CourtTexas Supreme Court
OPINION TEXT STARTS HERE

1. When no constituent member of a family remains, the homestead exemption ceases to exist, and the property becomes subject to the debts of the last owner, notwithstanding he left children or other descendants who were not members of his family at the time of his death. (Hoffman v. Neuhaus, 30 Texas, 633; and Sossaman v. Powell, 21 Texas, 664, cited with approval by the court.)

2. A constable of a city, town, or village, is, it seems, a constable of the county, within the meaning of the act of November 12th, 1866, and as such is competent to make service of legal process. (Acts of 1866, page 199.)

APPEAL from Fayette. Tried below before the Hon. I. B. McFarland.

The citation was served by the town constable of the town of La Grange, and the defendants, Burns and wife, moved to quash the return, insisting that the officer was not a “constable of the county.” The overruling of this motion was reserved, and assigned as error.

The action was trespass to try title to certain improved lots in the town of La Grange, which had been the homestead of S. H. Doxey and his wife, whose heirs, the appellees, were plaintiffs in the case.

The defense was that Mrs. Burns had purchased the property at a sale of Doxey's administrator, duly made under order of the probate court, for the payment of debts. The answer set up this defense, in connection with full and specific allegations of the proceedings in the probate court, and also that none of the plaintiffs were members of the family of Doxey and wife at the time of their death, in 1867. The plaintiffs' exception to this answer was sustained by the court below, and this also was reserved and assigned as error.

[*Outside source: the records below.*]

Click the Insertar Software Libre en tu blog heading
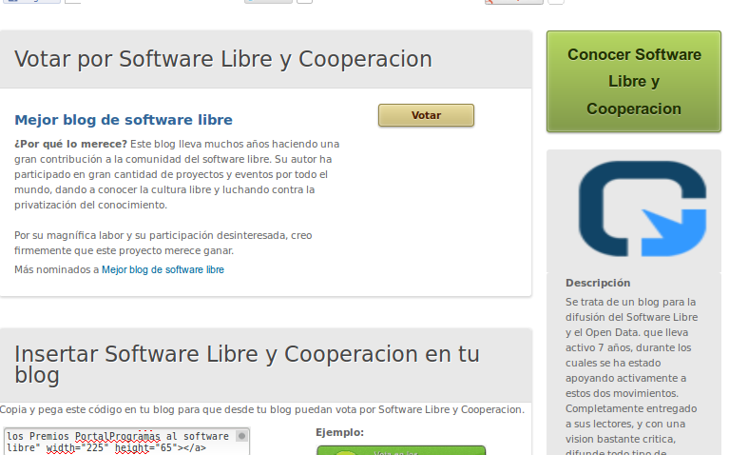 [247, 365]
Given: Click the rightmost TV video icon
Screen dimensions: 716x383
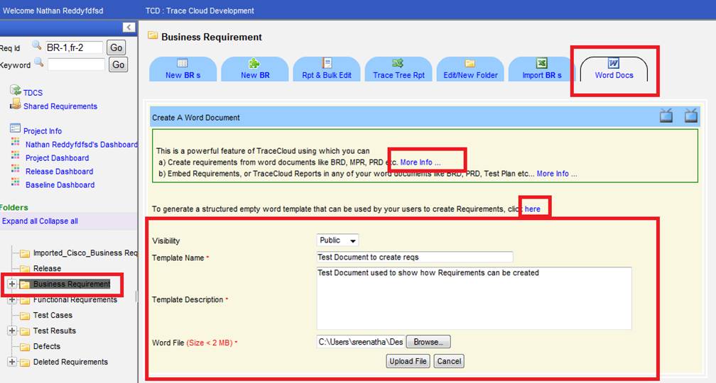Looking at the screenshot, I should coord(690,116).
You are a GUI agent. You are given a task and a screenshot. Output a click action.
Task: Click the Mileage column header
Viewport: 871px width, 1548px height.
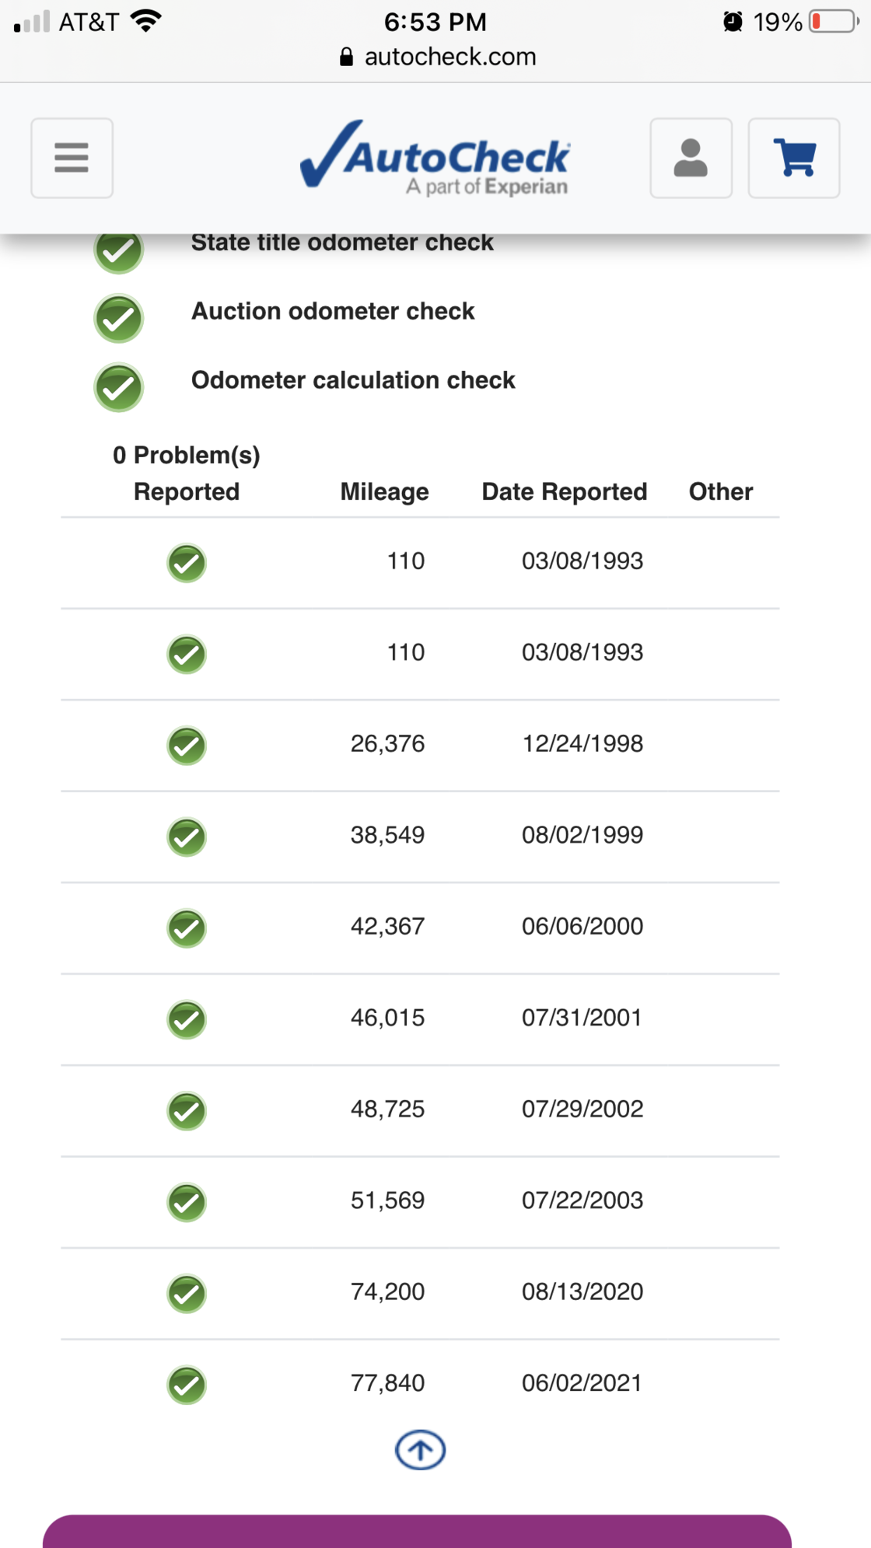[x=384, y=491]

The judgment below was for the plaintiffs, and the defendants appealed.

J. R. Burns, and Long & Long, for the appellants.

George Quinan, and W. H. Gazley, for the appellees.

WALKER, J.

The first assignment of error is not well taken. Service by any constable residing within the limits of the county, though he be elected or appointed to serve within a city, town, or village, is a sufficient compliance with the statute. But we need not notice the assignments in their order.

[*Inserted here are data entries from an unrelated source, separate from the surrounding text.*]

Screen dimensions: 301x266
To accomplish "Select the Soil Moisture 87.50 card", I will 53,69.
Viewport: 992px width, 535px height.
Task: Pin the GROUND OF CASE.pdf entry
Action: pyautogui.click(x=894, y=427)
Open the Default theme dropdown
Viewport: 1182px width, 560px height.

The second assignment covers the ground on which the case must be decided. The plea in bar was a good defense to the action. At the death of S. H. Doxey and wife, who appear to have died almost contemporaneously, the character and attributes of a homestead ceased to attach to the property in question, as no family remained to occupy it as such. The charge of the court did not properly give the law to the jury. The plaintiffs, as heirs of Doxey and wife, not being members of the family at the time of their...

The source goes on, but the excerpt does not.